No other than God who delights not in the might of an army, or in the miter of a prelate, but in the widow’s mite, the full self-offering that commits the whole of life into the hands of God.

No other than God who lifts up the lowly and is glorified by an unexpectedly pregnant Mary who trusts and gives birth to his Word, glorified by a woman of the street who anoints this Messiah, glorified by Magdalene, the first to witness his resurrection.

No other than God who empowers his people with courage to be peacemakers, courage to lay down their lives for their friends, courage to be so universal in their friendships as to treat every person as equally human and hence equally holy, without regard to how they are named, how their skin is colored or what their social status, sex, or ethnic claims may be, or how they believe and practice the life that is in God.

No other than God whose costly love for the poor and the rich frees them both for social responsibility by sanctifying them in truth, the truth that demands change of heart.
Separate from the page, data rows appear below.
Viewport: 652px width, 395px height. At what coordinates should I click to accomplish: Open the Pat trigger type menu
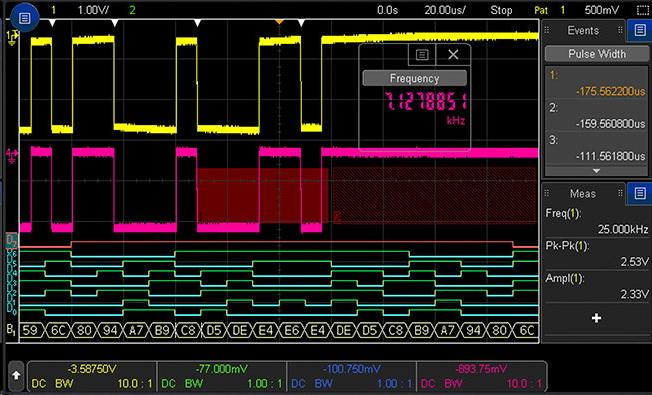click(541, 10)
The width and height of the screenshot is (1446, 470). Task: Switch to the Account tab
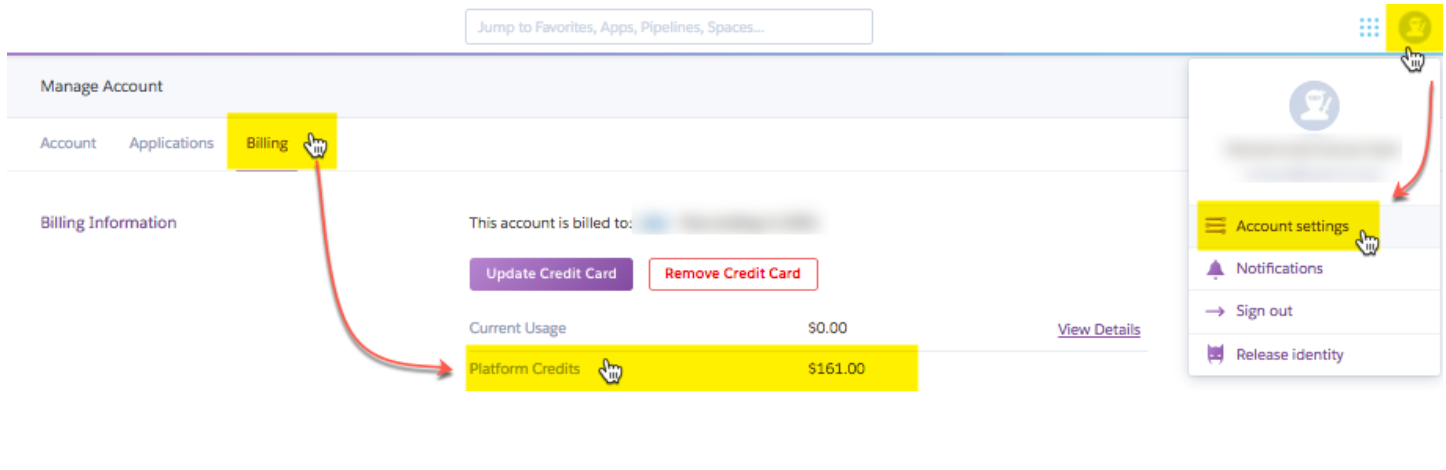pyautogui.click(x=68, y=144)

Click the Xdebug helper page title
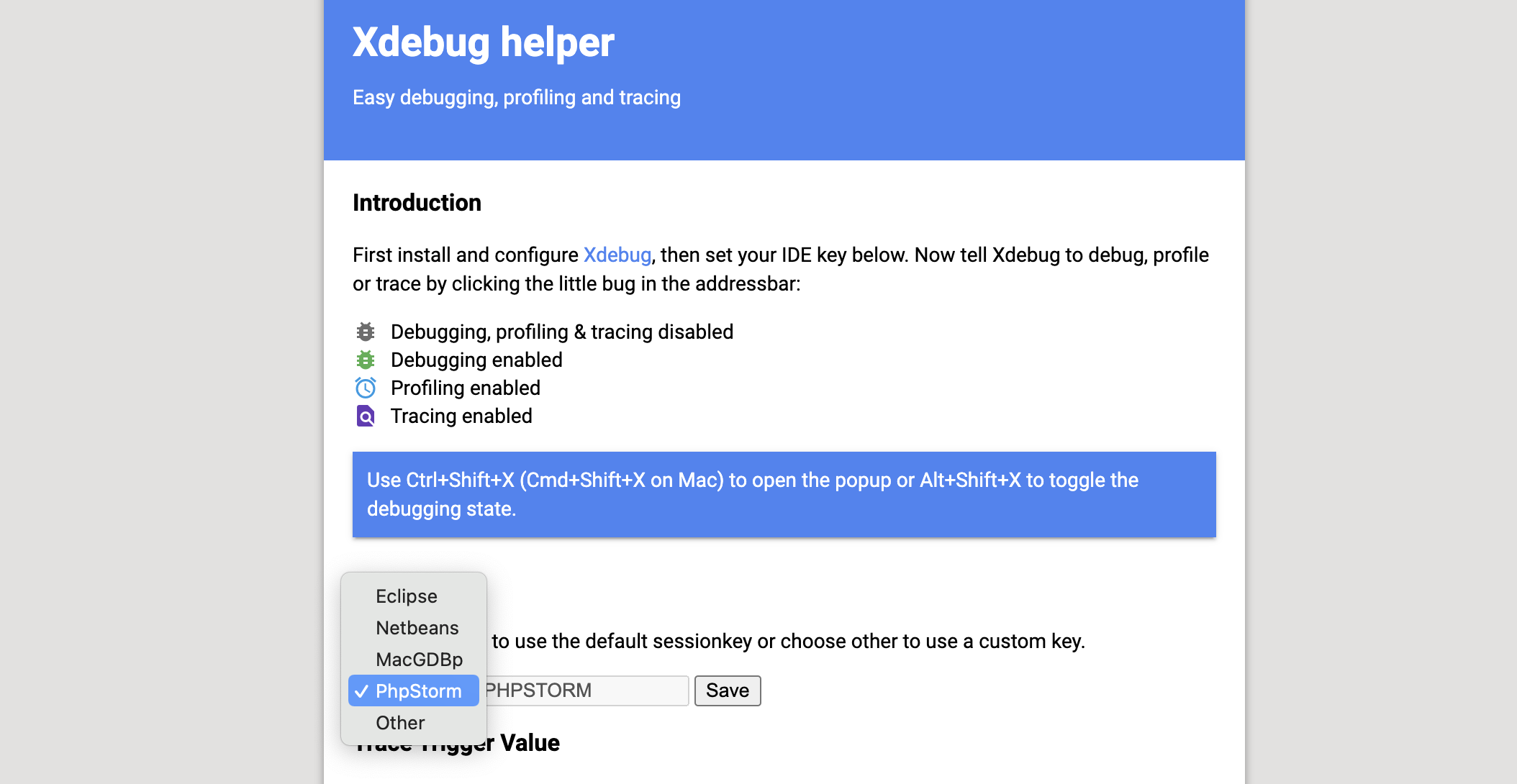(482, 42)
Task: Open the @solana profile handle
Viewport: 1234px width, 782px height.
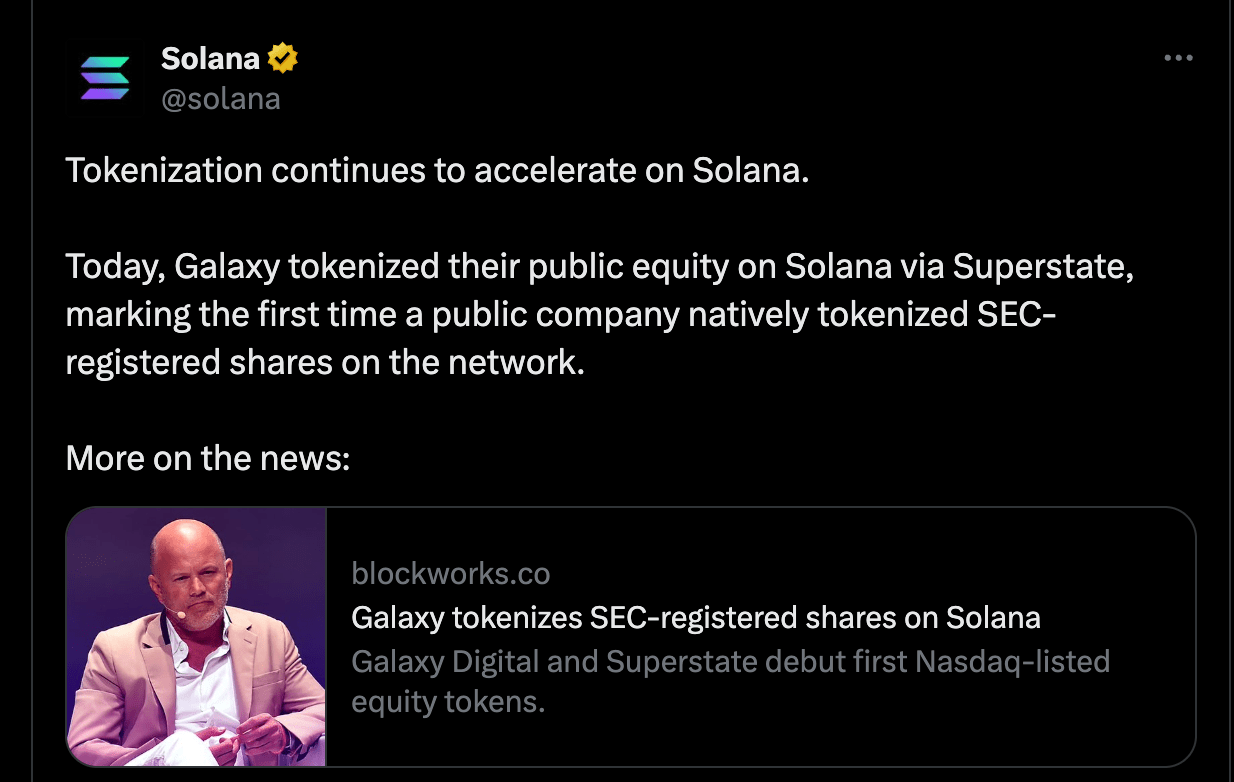Action: point(222,98)
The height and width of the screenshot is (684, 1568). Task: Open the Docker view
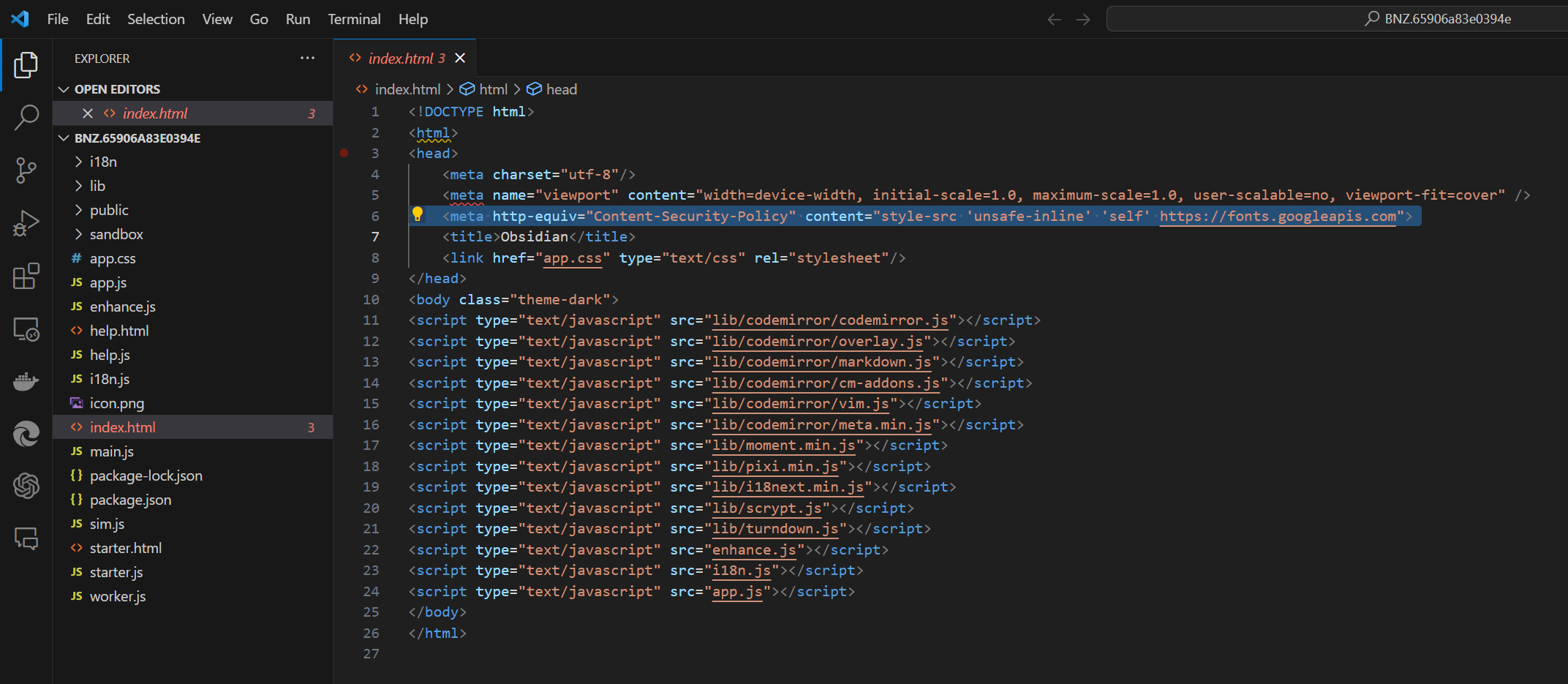(x=26, y=382)
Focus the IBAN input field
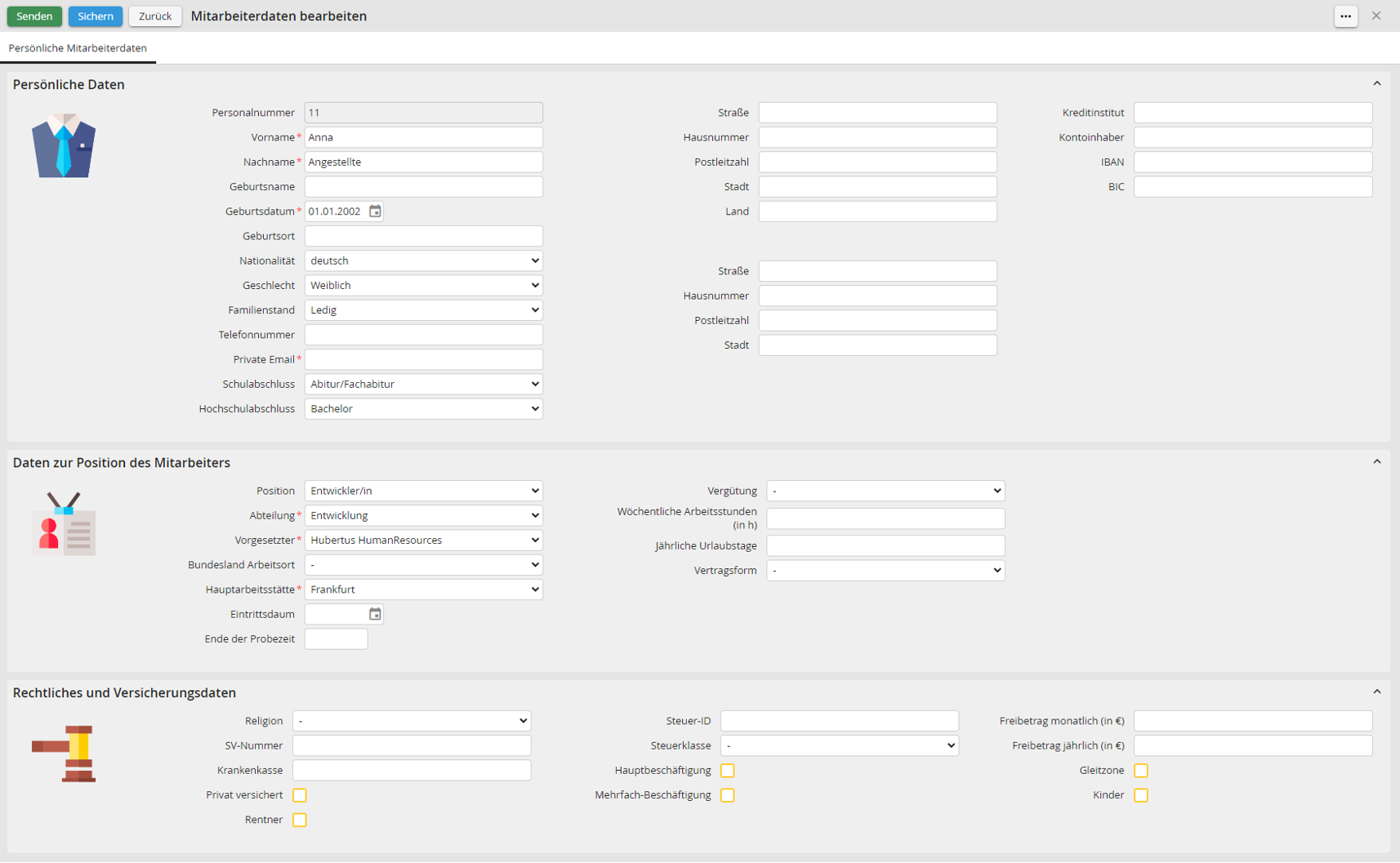Screen dimensions: 1400x863 coord(1252,162)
“Holy Father, secure them in your name, in your character, in your identity, in your nature that you have given me, so that they may be one, as we are one.” As Jesus prayed for his disciples, now he advocates for us in all our dimensions of human community: in our interior world of conflicting selves within the self, in our social world of marriages and families and friendships, in the political world of our nation within a struggling community of nations, and in our one world with its delicate threatened tissue of life that demands a finer stewardship.

His prayer, in which all our prayers are swept up, is that we may be one as he and his Father are one, and that we may be sanctified in truth that will make us free.